-- SOURCE INFORMATION follows --

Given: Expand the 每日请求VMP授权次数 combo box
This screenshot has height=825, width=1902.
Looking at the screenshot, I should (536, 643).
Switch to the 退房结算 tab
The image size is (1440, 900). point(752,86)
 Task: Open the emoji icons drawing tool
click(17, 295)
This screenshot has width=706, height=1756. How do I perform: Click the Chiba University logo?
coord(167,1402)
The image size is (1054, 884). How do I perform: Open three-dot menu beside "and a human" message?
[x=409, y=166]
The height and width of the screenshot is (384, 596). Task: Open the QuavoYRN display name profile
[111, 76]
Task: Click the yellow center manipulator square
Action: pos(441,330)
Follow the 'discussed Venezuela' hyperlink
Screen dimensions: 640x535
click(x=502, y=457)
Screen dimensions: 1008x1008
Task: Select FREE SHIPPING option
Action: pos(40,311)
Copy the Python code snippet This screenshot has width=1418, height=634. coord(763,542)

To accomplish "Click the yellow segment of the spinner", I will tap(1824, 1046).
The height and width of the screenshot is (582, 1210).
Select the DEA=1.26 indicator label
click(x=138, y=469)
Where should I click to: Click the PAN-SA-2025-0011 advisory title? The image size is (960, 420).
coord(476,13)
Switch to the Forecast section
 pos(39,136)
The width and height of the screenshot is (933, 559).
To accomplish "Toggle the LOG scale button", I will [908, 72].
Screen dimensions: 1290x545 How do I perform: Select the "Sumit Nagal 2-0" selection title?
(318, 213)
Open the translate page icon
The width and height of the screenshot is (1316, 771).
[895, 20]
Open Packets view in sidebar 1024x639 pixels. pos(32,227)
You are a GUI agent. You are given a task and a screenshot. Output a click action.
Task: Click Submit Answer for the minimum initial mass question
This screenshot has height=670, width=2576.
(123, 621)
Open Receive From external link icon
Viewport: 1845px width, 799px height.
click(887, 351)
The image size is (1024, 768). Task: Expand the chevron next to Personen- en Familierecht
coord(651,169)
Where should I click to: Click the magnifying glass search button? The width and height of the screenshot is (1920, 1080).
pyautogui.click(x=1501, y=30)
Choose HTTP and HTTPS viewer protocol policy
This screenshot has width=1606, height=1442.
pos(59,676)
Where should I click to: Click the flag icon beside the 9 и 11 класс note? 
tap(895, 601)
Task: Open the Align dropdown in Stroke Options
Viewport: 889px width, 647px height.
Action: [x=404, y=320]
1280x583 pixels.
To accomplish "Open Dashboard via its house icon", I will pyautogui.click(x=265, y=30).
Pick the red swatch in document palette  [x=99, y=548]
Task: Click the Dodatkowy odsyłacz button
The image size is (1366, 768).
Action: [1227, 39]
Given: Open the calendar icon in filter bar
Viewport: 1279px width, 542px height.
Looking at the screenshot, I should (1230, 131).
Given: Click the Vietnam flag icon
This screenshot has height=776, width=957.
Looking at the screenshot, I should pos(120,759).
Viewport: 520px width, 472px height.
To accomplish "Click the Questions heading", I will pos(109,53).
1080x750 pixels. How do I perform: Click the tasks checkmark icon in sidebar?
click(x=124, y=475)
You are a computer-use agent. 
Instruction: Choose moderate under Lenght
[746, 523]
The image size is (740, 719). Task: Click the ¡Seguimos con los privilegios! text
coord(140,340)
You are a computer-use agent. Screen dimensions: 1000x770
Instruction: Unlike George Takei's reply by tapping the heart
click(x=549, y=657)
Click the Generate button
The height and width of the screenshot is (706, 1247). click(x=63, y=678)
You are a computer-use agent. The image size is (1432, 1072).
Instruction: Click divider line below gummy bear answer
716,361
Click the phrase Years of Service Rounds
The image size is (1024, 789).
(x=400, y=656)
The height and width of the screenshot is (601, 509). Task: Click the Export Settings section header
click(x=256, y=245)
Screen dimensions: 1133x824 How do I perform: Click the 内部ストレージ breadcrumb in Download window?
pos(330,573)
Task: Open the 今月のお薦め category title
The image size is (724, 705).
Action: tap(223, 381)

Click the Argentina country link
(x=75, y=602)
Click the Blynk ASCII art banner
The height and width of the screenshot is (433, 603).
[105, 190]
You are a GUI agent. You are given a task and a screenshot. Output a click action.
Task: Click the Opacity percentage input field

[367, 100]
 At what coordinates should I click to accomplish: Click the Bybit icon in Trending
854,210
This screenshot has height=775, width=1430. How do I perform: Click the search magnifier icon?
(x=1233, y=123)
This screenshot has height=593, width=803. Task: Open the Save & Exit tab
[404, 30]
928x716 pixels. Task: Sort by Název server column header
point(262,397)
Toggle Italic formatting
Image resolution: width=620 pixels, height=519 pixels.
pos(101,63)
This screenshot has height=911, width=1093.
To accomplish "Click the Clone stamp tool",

-- SOURCE INFORMATION concluded --

» **AIM OF THE TASK**: Print every record exactly, so that each word matches what is written above.

» **RESULT**:
Given: Expand the 每日请求VMP授权次数 combo box
This screenshot has height=825, width=1902.
Looking at the screenshot, I should (536, 643).
Switch to the 退房结算 tab
The image size is (1440, 900). point(752,86)
 Task: Open the emoji icons drawing tool
click(17, 295)
This screenshot has width=706, height=1756. How do I perform: Click the Chiba University logo?
coord(167,1402)
The image size is (1054, 884). How do I perform: Open three-dot menu beside "and a human" message?
[x=409, y=166]
The height and width of the screenshot is (384, 596). Task: Open the QuavoYRN display name profile
[111, 76]
Task: Click the yellow center manipulator square
Action: pos(441,330)
Follow the 'discussed Venezuela' hyperlink
Screen dimensions: 640x535
click(x=502, y=457)
Screen dimensions: 1008x1008
Task: Select FREE SHIPPING option
Action: pos(40,311)
Copy the Python code snippet This screenshot has width=1418, height=634. coord(763,542)

To accomplish "Click the yellow segment of the spinner", I will tap(1824, 1046).
The height and width of the screenshot is (582, 1210).
Select the DEA=1.26 indicator label
click(x=138, y=469)
Where should I click to: Click the PAN-SA-2025-0011 advisory title? The image size is (960, 420).
coord(476,13)
Switch to the Forecast section
 pos(39,136)
The width and height of the screenshot is (933, 559).
To accomplish "Toggle the LOG scale button", I will [908, 72].
Screen dimensions: 1290x545 How do I perform: Select the "Sumit Nagal 2-0" selection title?
(318, 213)
Open the translate page icon
The width and height of the screenshot is (1316, 771).
[895, 20]
Open Packets view in sidebar 1024x639 pixels. pos(32,227)
You are a GUI agent. You are given a task and a screenshot. Output a click action.
Task: Click Submit Answer for the minimum initial mass question
This screenshot has height=670, width=2576.
(123, 621)
Open Receive From external link icon
Viewport: 1845px width, 799px height.
click(887, 351)
The image size is (1024, 768). Task: Expand the chevron next to Personen- en Familierecht
coord(651,169)
Where should I click to: Click the magnifying glass search button? The width and height of the screenshot is (1920, 1080).
pyautogui.click(x=1501, y=30)
Choose HTTP and HTTPS viewer protocol policy
This screenshot has width=1606, height=1442.
pos(59,676)
Where should I click to: Click the flag icon beside the 9 и 11 класс note? 
tap(895, 601)
Task: Open the Align dropdown in Stroke Options
Viewport: 889px width, 647px height.
Action: [x=404, y=320]
1280x583 pixels.
To accomplish "Open Dashboard via its house icon", I will pyautogui.click(x=265, y=30).
Pick the red swatch in document palette  [x=99, y=548]
Task: Click the Dodatkowy odsyłacz button
The image size is (1366, 768).
Action: [1227, 39]
Given: Open the calendar icon in filter bar
Viewport: 1279px width, 542px height.
Looking at the screenshot, I should (1230, 131).
Given: Click the Vietnam flag icon
This screenshot has height=776, width=957.
Looking at the screenshot, I should pos(120,759).
Viewport: 520px width, 472px height.
To accomplish "Click the Questions heading", I will pos(109,53).
1080x750 pixels. How do I perform: Click the tasks checkmark icon in sidebar?
click(x=124, y=475)
You are a computer-use agent. 
Instruction: Choose moderate under Lenght
[746, 523]
The image size is (740, 719). Task: Click the ¡Seguimos con los privilegios! text
coord(140,340)
You are a computer-use agent. Screen dimensions: 1000x770
Instruction: Unlike George Takei's reply by tapping the heart
click(x=549, y=657)
Click the Generate button
The height and width of the screenshot is (706, 1247). click(x=63, y=678)
You are a computer-use agent. The image size is (1432, 1072).
Instruction: Click divider line below gummy bear answer
716,361
Click the phrase Years of Service Rounds
The image size is (1024, 789).
(x=400, y=656)
The height and width of the screenshot is (601, 509). Task: Click the Export Settings section header
click(x=256, y=245)
Screen dimensions: 1133x824 How do I perform: Click the 内部ストレージ breadcrumb in Download window?
pos(330,573)
Task: Open the 今月のお薦め category title
The image size is (724, 705).
Action: tap(223, 381)

Click the Argentina country link
(x=75, y=602)
Click the Blynk ASCII art banner
The height and width of the screenshot is (433, 603).
[105, 190]
You are a GUI agent. You are given a task and a screenshot. Output a click action.
Task: Click the Opacity percentage input field

[367, 100]
 At what coordinates should I click to accomplish: Click the Bybit icon in Trending
854,210
This screenshot has height=775, width=1430. How do I perform: Click the search magnifier icon?
(x=1233, y=123)
This screenshot has height=593, width=803. Task: Open the Save & Exit tab
[404, 30]
928x716 pixels. Task: Sort by Název server column header
point(262,397)
Toggle Italic formatting
Image resolution: width=620 pixels, height=519 pixels.
pos(101,63)
This screenshot has height=911, width=1093.
To accomplish "Click the Clone stamp tool",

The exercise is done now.